Nestes quase quatro anos à frente da República, o governo Bolsonaro não foi gentil com os indígenas brasileiros. Alguns fatos: a construção de uma narrativa que os diminui como indivíduos — quem não se lembra da frase “o índio está evoluindo e cada vez mais é um ser humano igual a nós”, dita pelo próprio presidente?; a irresponsabilidade na distribuição das vacinas contra a Covid-19 fato que gerou a contaminação de 3,8 mil indígenas e a morte de quase 500; a ameaça à manutenção do bem-estar social de diversas tribos com o sucateamento dos órgãos de proteção e com a pressão pela aprovação do PL 191/2020 que permite a mineração em terras indígenas, entre outros fatos.

No meio desse caos, a reação dessas comunidades ameaçadas começa a aparecer. E com uma governança cada vez mais organizada. Um desses fenômenos recentes foi mapeado pela pesquisa Narrativas Ancestrais, Presente do Futuro, coordenada pela pesquisadora Cristiane Fontes, da Amoreira Comunicação, e se trata do fortalecimento das lideranças femininas nas comunidades indígenas.

Público em geral tem visão distorcida sobre pautas indígenas, revela pesquisa

Neste contexto, um grande exemplo e fonte de inspiração foi Joênia Wapichana, a primeira mulher indígena a se tornar deputada federal em 2018 pela Rede Roraima.

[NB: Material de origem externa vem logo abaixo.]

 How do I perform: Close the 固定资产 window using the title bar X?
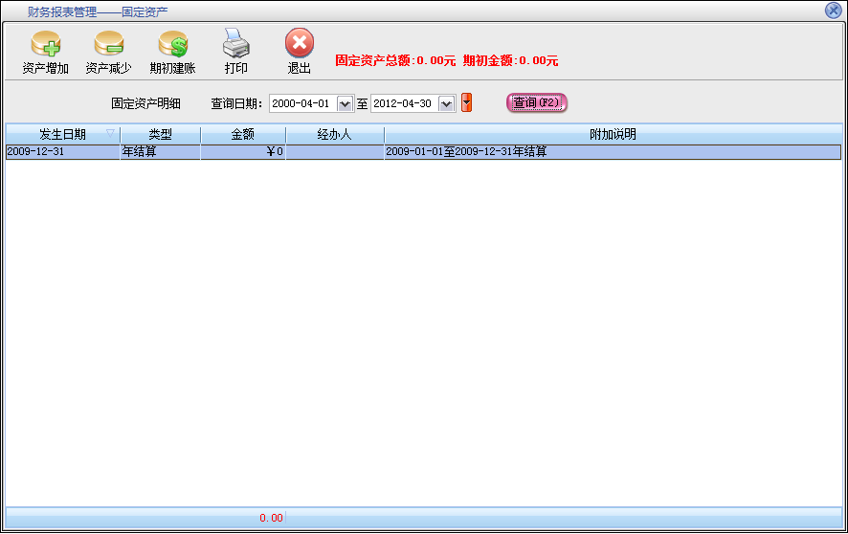pos(833,11)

Com ela, começam a emergir outros nomes como Vanda Witoto, Sônia Guajajara, Val Terena, Célia Xacriaba, Eunice Kerexu, Simone Karipuna, Eliane Bakairi, Juliana Genipapo Canindé, Shirley Pankará que agora trabalham em suas pré-candidaturas para, se eleitas, formarem uma bancada indígena no Congresso Nacional e também nos parlamentos estaduais.

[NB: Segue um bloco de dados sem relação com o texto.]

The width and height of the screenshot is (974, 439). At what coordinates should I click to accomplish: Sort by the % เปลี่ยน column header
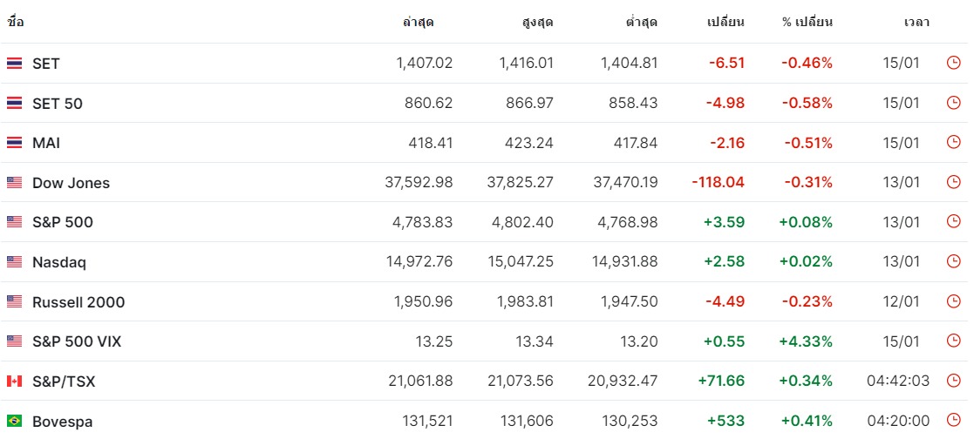click(807, 23)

Parte desse grupo esteve na última segunda (11) no Tribunal Superior Eleitoral, para uma reunião com o presidente Edson Fachin. O objetivo foi apresentar pela primeira vez o ‘Chamado pela Terra’, movimento articulado de lançamento das candidaturas dos indígenas. A intenção, afirmou Sônia Guajajara, é aumentar a participação na política. “Nas últimas eleições, pudemos lançar candidatos e candidatas que nos representassem verdadeiramente, mas o resultado ainda foi pequeno.” Fachin respondeu à altura dos anseios do grupo. “É nossa prioridade trazer as vozes e as cores dos povos indígenas para construirmos, juntos, uma sociedade livre, aberta e plural”, afirmou.

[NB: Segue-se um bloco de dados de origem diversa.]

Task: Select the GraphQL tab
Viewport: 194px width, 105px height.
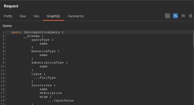Action: coord(53,16)
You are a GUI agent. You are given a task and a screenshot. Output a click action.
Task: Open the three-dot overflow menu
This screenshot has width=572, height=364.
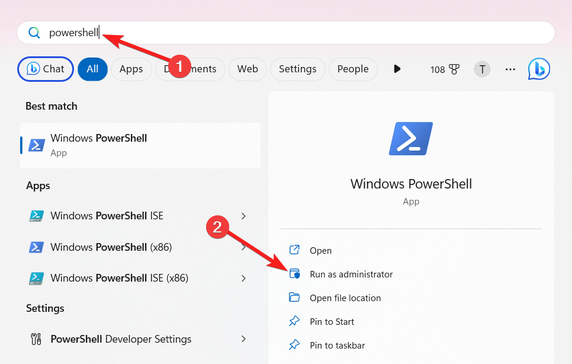[x=510, y=69]
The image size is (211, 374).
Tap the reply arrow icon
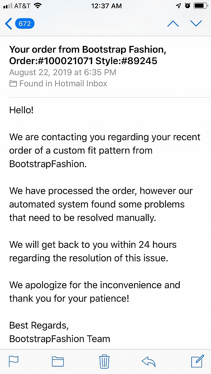148,361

Agora só falta conversar com os eleitores brasileiros. Os obstáculos são os tais de preconceito e desinformação. Entrevistas com os públicos não engajados, conduzidas pela Ipsos no estudo coordenado por Cristiane Fontes, revelaram um profundo desconhecimento e distanciamento da importância e da realidade dos indígenas na atualidade e também antagonismo, desinteresse e rejeição aos direitos indígenas, especialmente o direito à terra. Esses direitos tendem a ser vistos por esses públicos como em “contraposição” aos direitos de outros segmentos da população geral — a perspectiva, portanto, é de um espaço de disputas em que, “se o outro ganha, sou eu quem perco”.

Visão nada construtiva em um pleito eleitoral.